The answer to your question is, we want seasoned wood. He may have been saying that the wood is dry to the point of having poor flavoring and burning qualities. When wood gets too old, it looses a lot of it's density and and makes for poor fuel. Or he may have been saying it has a dry flavor. I don't know. If he's saying it's anything other than over seasoned, he obviously has never had anything smoked in apple and doesn't know squat about smoking.


----------



## bwsmith_2000 (Nov 10, 2006)

Sounds like a beautiful arrangement. And, by the way, I'm sure you have thought of it but a slab of ribs or a good "mess" of pulled pork would probably insure a continued supply of the apple wood in the future. Good smoking!!


----------



## gunslinger (Nov 11, 2006)

This is a great idea!

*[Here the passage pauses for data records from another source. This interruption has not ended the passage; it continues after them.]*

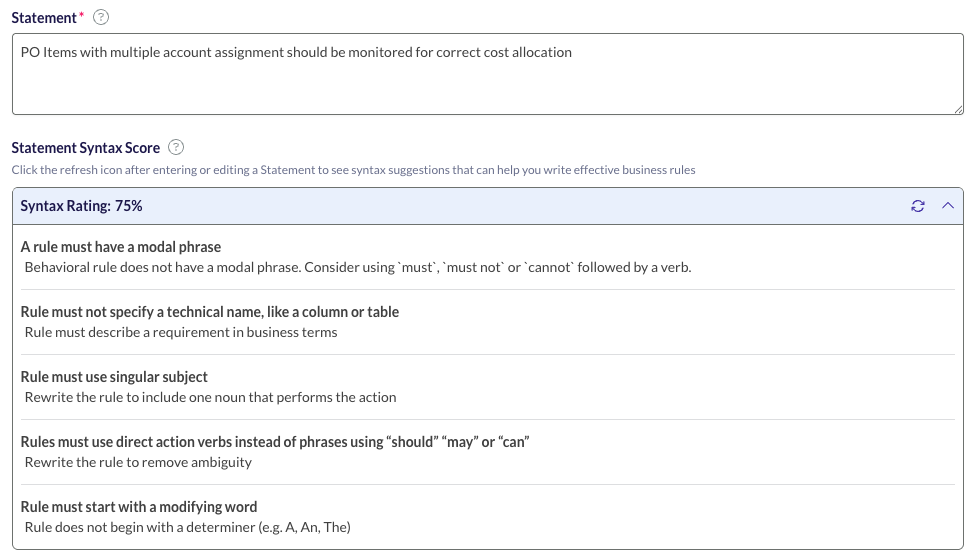The width and height of the screenshot is (973, 559).
Task: Click 'Rewrite the rule to remove ambiguity' text
Action: (138, 462)
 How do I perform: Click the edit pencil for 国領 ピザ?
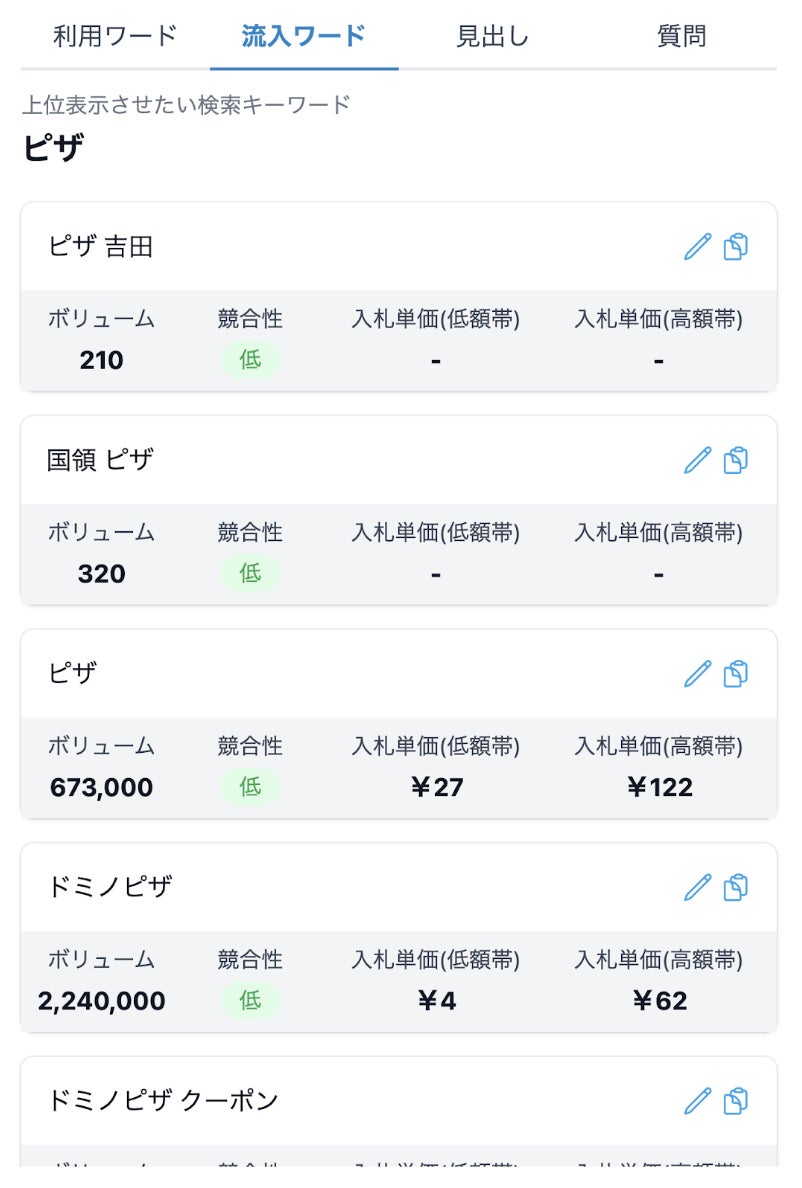697,460
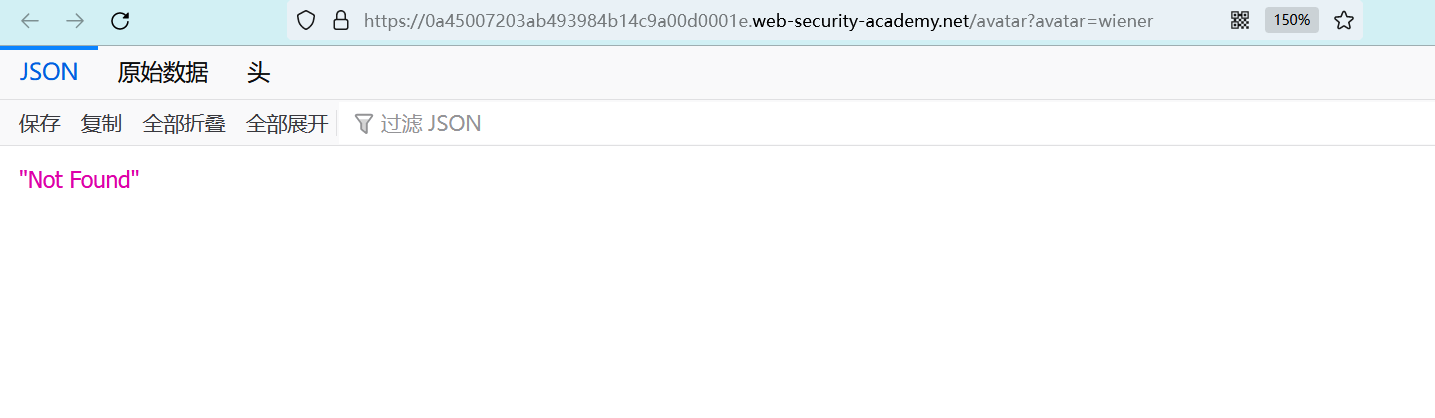Image resolution: width=1435 pixels, height=418 pixels.
Task: Click the funnel filter icon
Action: [364, 124]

I'm going to smoke a chicken and vacuum pack it for the orchard owner that I got my apple from.


----------



## mrgrumpy (Nov 11, 2006)

If you want to add a great flavor, add some cut up apple to your fire the next time you do a chicken or turkey.  It will darken the skin and add a nice sweet flavor to it.

Bill


----------



## deejaydebi (Nov 25, 2006)

I have 11 dwarf fruit trees (Cheeries, apples, apricots, pears and nectarenes)  on my tiny 1/4 acre lot that I am pruning. Can I use the branches I am trimming for smoking or does it have to be seasoned?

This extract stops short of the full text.